Bug Description
Custom Embedding Models: Setup and Known Issues
Adding a custom embedding model
To add a custom embedding model to the OpenAI Embeddings component dropdown, add the model name to OPENAI_EMBEDDING_MODEL_NAMES in lfx/base/models/openai_constants.py:
OPENAI_EMBEDDING_MODEL_NAMES = [
"text-embedding-3-small",
"text-embedding-3-large",
"text-embedding-ada-002",
"BAAI/bge-large-en-v1.5B",
"koni", # ← custom entry
]
The list comprehension at OPENAI_EMBEDDING_MODELS_DETAILED automatically generates full metadata dicts with model_type="embeddings" for each name.

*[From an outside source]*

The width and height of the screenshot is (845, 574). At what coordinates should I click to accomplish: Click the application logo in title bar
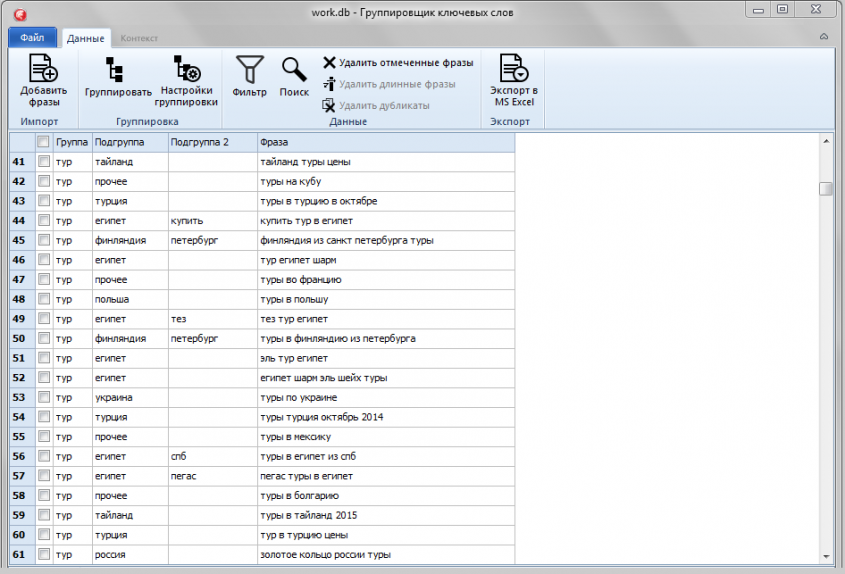(x=16, y=13)
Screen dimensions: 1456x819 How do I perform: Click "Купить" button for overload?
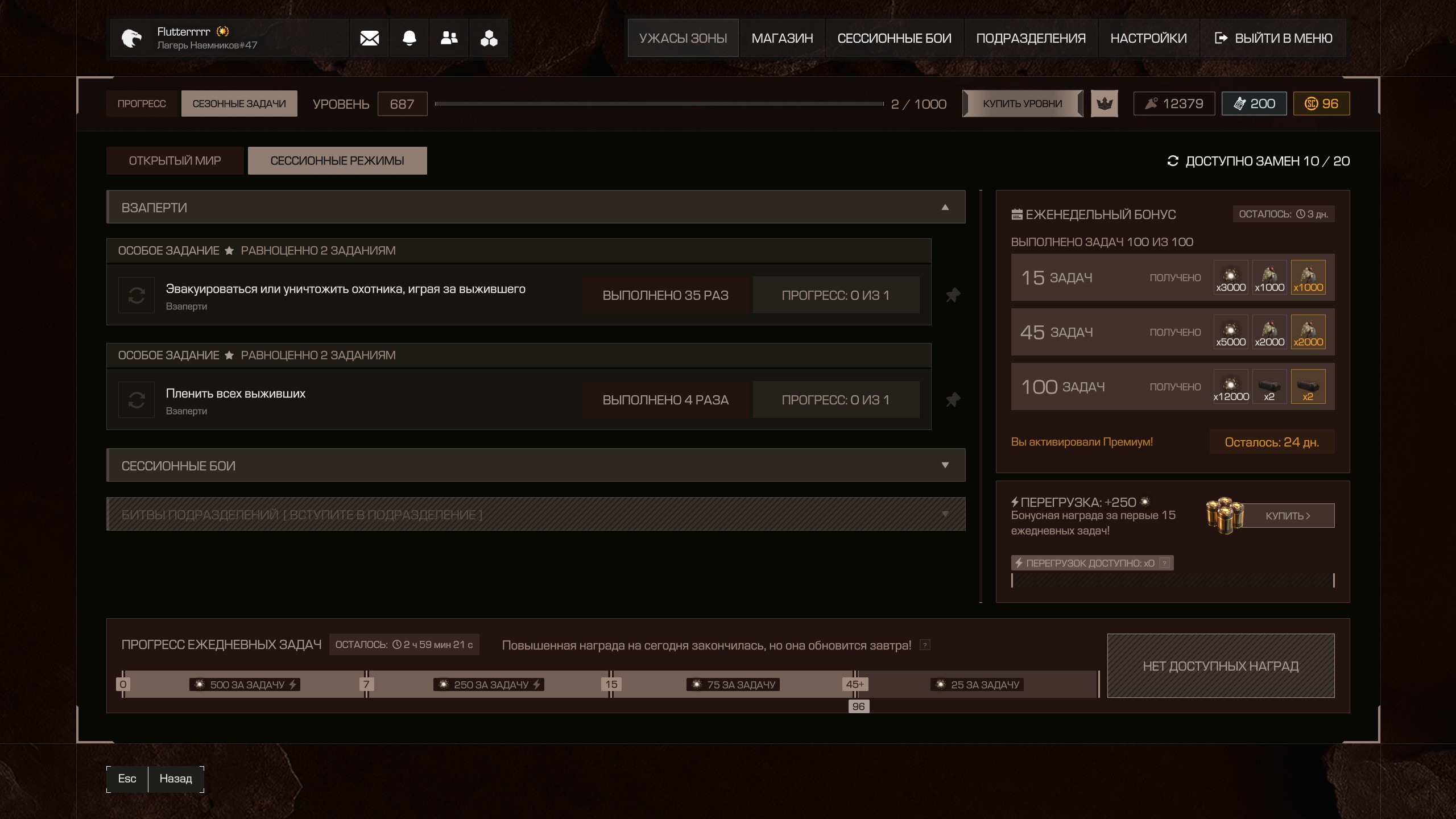click(1288, 516)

Why embedding models require list entries
The OpenAI Chat Model component's dropdown has combobox=True, which lets users type arbitrary model names. The OpenAI Embeddings component does not — custom embedding models must be present in the list to be selectable.
The base_url is configured separately
The model catalog only controls which names appear in the dropdown. The actual endpoint is set per-component via the "OpenAI API Base" field or the OPENAI_API_BASE environment variable.
Fixed: embedding entries dropped by models.dev override
Original bug (Patch 1)
apply_models_dev_overrides() replaced entire static model lists with models.dev data, silently discarding all custom entries. Fixed by merging custom entries back into the override result. See custom-models-override-bug-report.md for full details.
Follow-up bug (Patch 2 — composite-key dedup)
After Patch 1, a subtler issue remained: if the same model name appears in both a chat list and an embedding list (e.g. "koni" in OPENAI_MODELS_DETAILED with model_type="llm" and in OPENAI_EMBEDDING_MODELS_DETAILED with model_type="embeddings"), the embedding entry was still silently dropped.
Root cause: The merge logic used name alone as the dedup key. When the first group (chat models) was processed, the custom "koni" chat entry was added to the override. When the second group (embedding models) was processed, "koni" was already in the override's name set, so the embedding entry was filtered out — even though it's a different model type.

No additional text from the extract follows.